Skating Disciplines and Definitions
The Skate Canada Test Program offers opportunities for skaters to develop basic skating skills in four different areas: Skating Skills, Free Skating, Dance and Artistic. Each discipline is grouped into levels.
**All dialogs on this page were copied from the Skate Canada web site**
Primary Level Tests
- Skating Skills: Preliminary, Junior Bronze
- Free Skating: Preliminary, Junior Bronze
- Dance: Preliminary, Junior Bronze
Intermediate Level Tests
- Skating Skills: Senior Bronze, Junior Silver
- Free Skating: Senior Bronze, Junior Silver
- Dance: Senior Bronze, Junior Silver, Dance Variation, Bronze Rhythm Dance
- Artistic: Bronze, Adult
Senior Level Tests
- Skating Skills: Senior Silver, Gold Free
- Free Skating: Senior Silver, Gold
- Dance: Senior Silver, Gold, Diamond, Silver and Gold Interpretive Dance
- Artistic: Silver, Gold
The Skating Skills Program consists of six levels beginning with Preliminary (the first level) and ending with Gold (the final level). Skating Skills are a combination of fundamental skating movements, executed on a pattern and skated solo to prescribed music. The basic components of all disciplines of figure skating are incorporated into the program. The movements are derived from former compulsory figures, free skating and ice dancing. The objective of the Skating Skills program is mastery of the basic fundamentals of skating (e.g. edge quality, control, power and speed).
Free Skate Tests
There are six free skating tests in the Skate Canada Test Program: Preliminary, Junior Bronze, Senior Bronze, Junior Silver, Senior Silver and Gold. Each test consists of: Elements in Isolation (jumps, spins, field moves, stroking) and a Free Program (solo), which must include specific elements as defined in the official Skate Canada Rule Book. The candidate must successfully pass the Elements in Isolation portion before proceeding to the Free Program.

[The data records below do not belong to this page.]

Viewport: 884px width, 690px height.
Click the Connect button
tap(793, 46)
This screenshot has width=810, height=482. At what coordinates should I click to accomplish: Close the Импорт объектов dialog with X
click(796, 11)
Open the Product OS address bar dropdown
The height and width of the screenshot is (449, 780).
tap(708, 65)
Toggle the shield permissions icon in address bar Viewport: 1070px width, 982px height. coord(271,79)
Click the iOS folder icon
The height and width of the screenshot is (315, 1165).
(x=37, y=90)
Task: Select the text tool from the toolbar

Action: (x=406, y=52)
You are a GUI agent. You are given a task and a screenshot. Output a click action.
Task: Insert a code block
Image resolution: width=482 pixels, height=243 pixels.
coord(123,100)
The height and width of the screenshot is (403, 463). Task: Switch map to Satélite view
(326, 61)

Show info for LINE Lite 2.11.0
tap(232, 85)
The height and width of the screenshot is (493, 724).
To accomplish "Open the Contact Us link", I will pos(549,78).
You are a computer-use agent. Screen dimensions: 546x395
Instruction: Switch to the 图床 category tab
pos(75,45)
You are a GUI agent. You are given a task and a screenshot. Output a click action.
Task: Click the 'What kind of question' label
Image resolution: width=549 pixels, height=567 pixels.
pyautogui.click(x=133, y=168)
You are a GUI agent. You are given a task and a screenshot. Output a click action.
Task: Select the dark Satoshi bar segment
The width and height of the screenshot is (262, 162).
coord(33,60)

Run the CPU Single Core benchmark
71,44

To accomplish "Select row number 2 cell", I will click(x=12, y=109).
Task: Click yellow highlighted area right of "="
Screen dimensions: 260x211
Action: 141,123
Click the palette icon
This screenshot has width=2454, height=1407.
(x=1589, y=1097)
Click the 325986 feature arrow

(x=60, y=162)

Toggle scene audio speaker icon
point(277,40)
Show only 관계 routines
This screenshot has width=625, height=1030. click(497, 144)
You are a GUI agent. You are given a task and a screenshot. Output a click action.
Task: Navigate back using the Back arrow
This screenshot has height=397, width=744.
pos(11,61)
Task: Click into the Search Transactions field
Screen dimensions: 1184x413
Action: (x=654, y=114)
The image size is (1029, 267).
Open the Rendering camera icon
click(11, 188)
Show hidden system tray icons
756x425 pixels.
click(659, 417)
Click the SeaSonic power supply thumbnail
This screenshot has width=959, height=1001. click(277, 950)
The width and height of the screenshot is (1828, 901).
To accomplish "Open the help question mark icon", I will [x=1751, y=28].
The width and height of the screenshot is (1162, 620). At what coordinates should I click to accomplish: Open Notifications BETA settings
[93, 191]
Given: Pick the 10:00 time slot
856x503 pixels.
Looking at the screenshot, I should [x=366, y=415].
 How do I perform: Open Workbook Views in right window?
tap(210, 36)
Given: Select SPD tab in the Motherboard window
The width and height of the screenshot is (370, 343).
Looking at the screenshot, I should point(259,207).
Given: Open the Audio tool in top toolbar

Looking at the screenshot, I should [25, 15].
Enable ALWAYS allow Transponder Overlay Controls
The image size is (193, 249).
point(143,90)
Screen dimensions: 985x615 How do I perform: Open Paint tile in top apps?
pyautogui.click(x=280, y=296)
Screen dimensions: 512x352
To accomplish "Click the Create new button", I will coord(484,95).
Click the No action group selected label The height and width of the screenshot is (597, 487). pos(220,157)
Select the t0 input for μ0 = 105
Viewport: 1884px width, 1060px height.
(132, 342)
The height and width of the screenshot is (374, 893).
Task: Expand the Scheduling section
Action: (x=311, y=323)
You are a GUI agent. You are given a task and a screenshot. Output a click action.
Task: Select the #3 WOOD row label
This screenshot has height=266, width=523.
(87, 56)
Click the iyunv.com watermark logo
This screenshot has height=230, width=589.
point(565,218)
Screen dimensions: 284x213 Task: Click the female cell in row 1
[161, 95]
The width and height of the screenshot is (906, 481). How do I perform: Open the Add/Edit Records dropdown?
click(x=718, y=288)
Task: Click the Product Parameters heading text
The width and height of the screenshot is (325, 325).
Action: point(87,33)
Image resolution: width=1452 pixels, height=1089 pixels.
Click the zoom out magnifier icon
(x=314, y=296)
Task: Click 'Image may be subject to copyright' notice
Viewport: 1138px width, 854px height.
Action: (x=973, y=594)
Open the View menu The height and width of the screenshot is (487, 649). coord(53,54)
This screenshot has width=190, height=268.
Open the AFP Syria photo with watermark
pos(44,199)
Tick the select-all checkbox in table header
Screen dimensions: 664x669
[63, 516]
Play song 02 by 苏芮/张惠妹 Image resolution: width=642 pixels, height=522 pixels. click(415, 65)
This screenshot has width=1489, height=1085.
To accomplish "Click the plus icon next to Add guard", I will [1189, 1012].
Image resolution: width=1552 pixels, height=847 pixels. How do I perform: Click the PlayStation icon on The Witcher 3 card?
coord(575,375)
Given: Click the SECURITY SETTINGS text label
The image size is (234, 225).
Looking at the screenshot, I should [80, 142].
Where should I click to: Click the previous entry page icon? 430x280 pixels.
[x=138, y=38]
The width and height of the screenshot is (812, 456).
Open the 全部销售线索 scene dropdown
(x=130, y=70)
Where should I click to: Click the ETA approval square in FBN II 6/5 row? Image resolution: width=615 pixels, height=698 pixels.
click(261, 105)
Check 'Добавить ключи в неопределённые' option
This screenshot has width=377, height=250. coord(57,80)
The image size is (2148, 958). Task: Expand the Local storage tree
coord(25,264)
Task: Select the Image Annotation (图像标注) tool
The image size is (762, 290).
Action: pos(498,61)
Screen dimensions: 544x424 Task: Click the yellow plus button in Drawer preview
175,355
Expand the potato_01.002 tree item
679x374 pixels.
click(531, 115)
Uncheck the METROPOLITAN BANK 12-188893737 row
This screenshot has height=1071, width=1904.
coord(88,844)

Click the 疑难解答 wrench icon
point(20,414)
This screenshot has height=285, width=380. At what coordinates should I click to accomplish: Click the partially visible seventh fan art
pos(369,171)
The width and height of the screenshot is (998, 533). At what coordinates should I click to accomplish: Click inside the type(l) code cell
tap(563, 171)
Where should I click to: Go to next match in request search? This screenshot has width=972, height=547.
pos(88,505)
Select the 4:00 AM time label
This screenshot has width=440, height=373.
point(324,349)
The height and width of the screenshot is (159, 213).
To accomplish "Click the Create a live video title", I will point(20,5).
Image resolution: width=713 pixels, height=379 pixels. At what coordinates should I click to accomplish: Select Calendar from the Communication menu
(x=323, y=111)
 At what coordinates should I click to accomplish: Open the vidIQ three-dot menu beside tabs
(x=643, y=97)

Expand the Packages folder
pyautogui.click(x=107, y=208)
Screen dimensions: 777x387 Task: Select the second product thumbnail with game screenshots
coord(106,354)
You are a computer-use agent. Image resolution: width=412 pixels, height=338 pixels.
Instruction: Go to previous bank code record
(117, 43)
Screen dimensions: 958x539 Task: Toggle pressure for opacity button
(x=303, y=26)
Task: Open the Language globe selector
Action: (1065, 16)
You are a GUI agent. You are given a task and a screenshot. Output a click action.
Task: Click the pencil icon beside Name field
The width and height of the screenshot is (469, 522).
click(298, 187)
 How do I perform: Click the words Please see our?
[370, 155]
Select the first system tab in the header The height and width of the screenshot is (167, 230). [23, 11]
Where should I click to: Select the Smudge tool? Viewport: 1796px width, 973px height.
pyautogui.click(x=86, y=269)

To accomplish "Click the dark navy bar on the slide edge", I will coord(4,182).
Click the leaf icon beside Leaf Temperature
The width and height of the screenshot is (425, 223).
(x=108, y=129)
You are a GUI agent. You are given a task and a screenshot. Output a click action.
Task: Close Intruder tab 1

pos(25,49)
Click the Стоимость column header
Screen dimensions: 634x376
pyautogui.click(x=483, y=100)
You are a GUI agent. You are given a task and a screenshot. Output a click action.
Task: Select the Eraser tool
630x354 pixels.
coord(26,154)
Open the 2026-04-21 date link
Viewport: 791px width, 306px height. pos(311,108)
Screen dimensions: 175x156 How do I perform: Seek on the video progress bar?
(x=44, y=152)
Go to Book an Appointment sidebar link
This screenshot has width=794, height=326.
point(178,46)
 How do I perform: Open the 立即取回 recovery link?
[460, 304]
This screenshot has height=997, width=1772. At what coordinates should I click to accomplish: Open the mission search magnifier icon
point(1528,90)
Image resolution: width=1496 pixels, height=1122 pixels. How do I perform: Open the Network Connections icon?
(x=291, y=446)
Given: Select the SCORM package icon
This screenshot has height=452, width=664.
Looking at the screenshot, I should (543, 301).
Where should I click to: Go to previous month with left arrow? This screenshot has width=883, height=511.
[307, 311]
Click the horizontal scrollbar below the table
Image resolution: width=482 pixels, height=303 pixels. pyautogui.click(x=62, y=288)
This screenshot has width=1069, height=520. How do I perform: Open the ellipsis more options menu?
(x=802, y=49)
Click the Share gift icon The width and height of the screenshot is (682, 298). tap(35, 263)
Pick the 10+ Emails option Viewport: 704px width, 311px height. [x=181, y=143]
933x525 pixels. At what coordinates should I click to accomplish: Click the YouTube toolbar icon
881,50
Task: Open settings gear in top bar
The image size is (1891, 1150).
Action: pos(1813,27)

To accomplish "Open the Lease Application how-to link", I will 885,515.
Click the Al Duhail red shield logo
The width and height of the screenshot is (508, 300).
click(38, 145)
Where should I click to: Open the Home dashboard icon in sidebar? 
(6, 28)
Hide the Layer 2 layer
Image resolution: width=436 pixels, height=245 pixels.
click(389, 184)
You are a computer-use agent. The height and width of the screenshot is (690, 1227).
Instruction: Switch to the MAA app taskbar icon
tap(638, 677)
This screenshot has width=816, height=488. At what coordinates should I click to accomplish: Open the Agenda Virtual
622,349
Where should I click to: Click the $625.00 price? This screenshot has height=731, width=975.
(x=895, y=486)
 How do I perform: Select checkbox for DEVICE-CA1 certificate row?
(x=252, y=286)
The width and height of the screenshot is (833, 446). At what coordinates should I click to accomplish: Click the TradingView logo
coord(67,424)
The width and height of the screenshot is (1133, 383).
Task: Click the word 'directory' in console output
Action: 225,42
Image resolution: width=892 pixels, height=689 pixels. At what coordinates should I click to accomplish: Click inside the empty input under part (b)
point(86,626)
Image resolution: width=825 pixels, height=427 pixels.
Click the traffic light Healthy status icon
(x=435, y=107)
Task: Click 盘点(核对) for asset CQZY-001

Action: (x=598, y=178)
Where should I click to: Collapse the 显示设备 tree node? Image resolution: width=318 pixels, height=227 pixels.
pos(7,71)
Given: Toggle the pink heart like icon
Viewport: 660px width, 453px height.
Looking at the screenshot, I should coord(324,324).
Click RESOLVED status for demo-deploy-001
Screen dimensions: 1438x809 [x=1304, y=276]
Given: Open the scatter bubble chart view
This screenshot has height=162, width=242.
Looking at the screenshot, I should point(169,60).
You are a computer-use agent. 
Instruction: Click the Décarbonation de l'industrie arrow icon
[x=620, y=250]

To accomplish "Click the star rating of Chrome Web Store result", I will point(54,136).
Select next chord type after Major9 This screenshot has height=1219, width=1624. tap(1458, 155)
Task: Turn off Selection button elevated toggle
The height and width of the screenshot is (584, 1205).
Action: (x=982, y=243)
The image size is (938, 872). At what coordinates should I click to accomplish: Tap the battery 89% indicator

The Skate Canada Test Program offers something for everyone! In addition to Skating Skills and Free Skating, skaters can also hone their skills in ice dancing. Consisting of seven levels of tests, the Dance Test Program teaches timing, musicality, rhythm interpretation, structure as well as basic skating skills such as edges, flow, control and unison. The dances in the Test Program can be tried in any order but a candidate must pass all the dances in a dance test before proceeding to the next level. In addition to the compulsory dances, there are also Variation, Rhythm and Interpretive Dance tests, which can be taken once a skater has obtained a certain level.
Artistic skating was introduced into the Skate Canada test program in order to encourage creativity and movement to music, and to provide an opportunity for those skaters wishing to explore the performance aspect of skating without focusing on technical elements. Skaters can take tests as individuals or as a couple (male/female, female/female, and male/male) at the following levels: Bronze, Silver, Gold and Adult.
A skater may enter competitions whether they are participating in the StarSkate or Competitive Skate Test Programs. The Competitive Skate program is intended for those skaters who are serious competitors and are capable of performing the challenging requirements. The skater must choose which program they wish to participate in and may not combine. Skaters usually begin in the Star Skate and switch to Competitive Skate at a later date as decided between the coach and parents of the skater. Many skaters who compete in the qualifying event structure also take tests in Skate Canada's STARSkate Program or participate on Synchronized Skating teams. The only events that you may not be able to compete in are club, Interclub and National STARSkate events, some which restrict entry of skaters who have competed in the qualifying event system.